The speed of the tsc is dependant on CPU work load: I changed the Sleep(1000) in the loop to keep CPU usage at 100% (I used an AES256 encryption function, not that this should matter). The left column is the rdtsc value (hex). The right value is the difference (in decimal). The long term rate of increase is constant, and seems valid. An error of ~0x1B300000 seems to appear and disappear over time.
I had a few more exchanges with or Intel Atom Processor core performance team. They are treating this as a possible hardware sighting and are tracking it and trying to reproduce it.
Could you try and providea bit more input as to
which exact CPU power state the sleep setting on your system relatesto? Would this be C4? Is it possible for you to provide us with the exact CPU chip ID. Which microcode version or updates and BIOS version are running on the system?
We were not able to reproduce your sighting on a standard Z510 with a gcc compiled binary running for several hours (with and without the 1 second delay).
Knowing the exact nature of the power mode switch and the underlying hardware details may be key.
I know you provided us with the basic code snippet to reproduce - since it doesn't show up on our verification systems - do you think you could provide us with the binary you use for testing?
Hi Robert, I use the BIOS provided by Dell. They provided this file to install it: TigerA03.exe . This is the first page of the BIOS Utility (F2 when booting):
Dell Inc. Phoenix SecureCore Setup utility BIOS Version: A03 CPU Type: Intel Atom CPU Z520 CPU Speed: 1330 MHz CPU Cache Size: 512 KB CPU ID: 106C2 Product Name: Inspiron 1010
I'm not sure how to change the power mode. In the BIOS, there is a setting called "IntelSpeedStep Techonology". I tried both Enabled and Disabled modes and I got the same behavior. If this is not what you meant, please direct me to the appropriate place.

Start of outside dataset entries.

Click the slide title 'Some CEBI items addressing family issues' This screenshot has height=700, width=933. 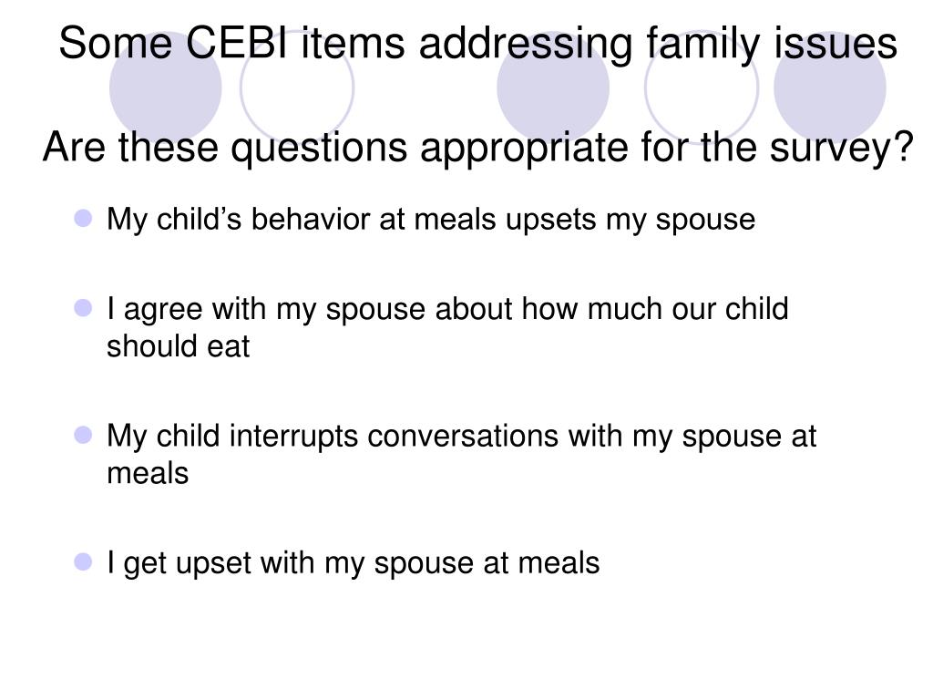pos(477,44)

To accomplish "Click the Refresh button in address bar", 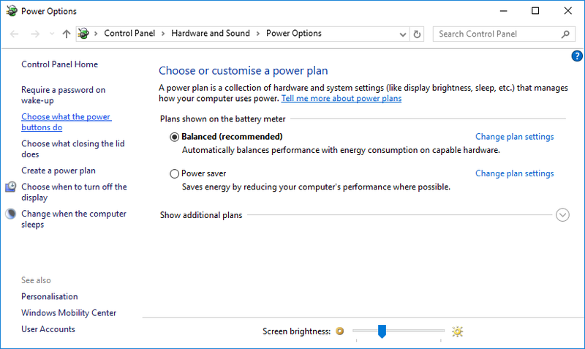I will click(418, 34).
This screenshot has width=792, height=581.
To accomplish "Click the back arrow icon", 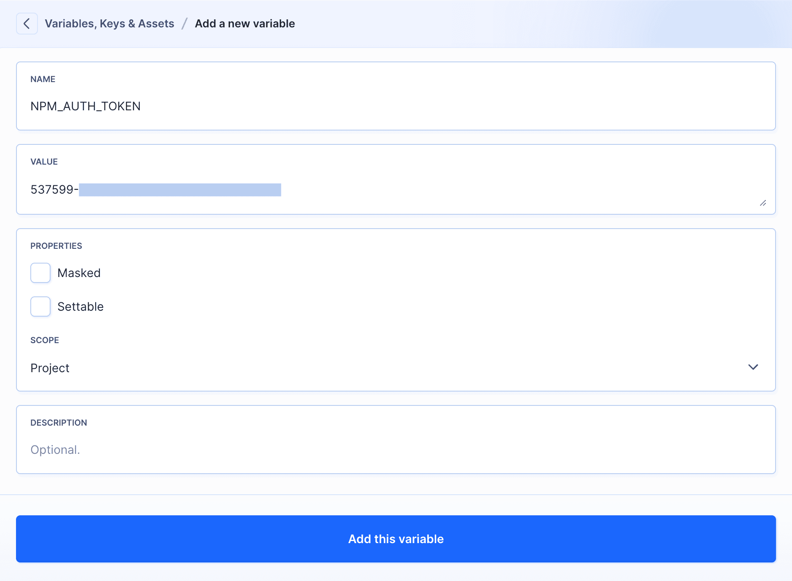I will 27,23.
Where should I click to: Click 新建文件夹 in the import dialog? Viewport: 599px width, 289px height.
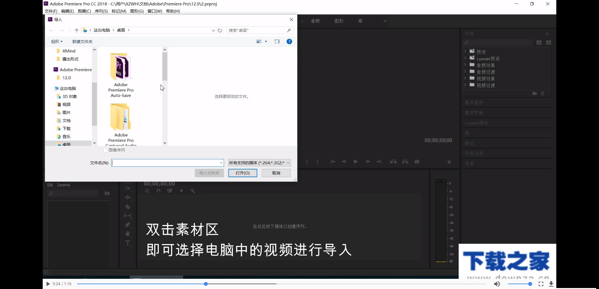point(82,41)
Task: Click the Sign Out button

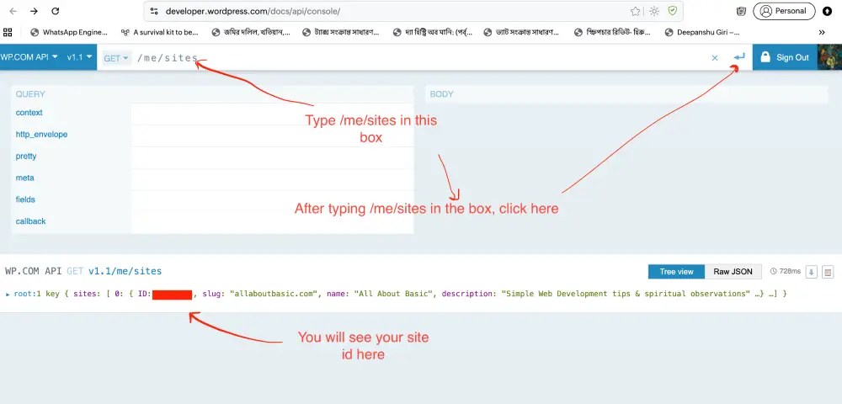Action: click(x=784, y=57)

When I run the cpuid instruction with parameter 1, I get: eax = 0x00106C2 ebx = 0x0020800
Unfortunately, I only have one Inspiron Mini 1010 here, so I can't check if this is a manufacturing defect or a design flaw. I've ordered two more, but the delivery is scheduled for the second week of June. These newer Inspiron 1011 come with a different processor: the Atom N270 1.6 GHz.
Hi Robert, I contacted Dell, and they're going to "escalate" this forum thread to their BIOS group. They can't give me a timeline for the update, so I'll tag this thread as resolved, with many thanks to you. When (if?) the BIOS group delivers a new version, I'll tell you if this fixed my problem.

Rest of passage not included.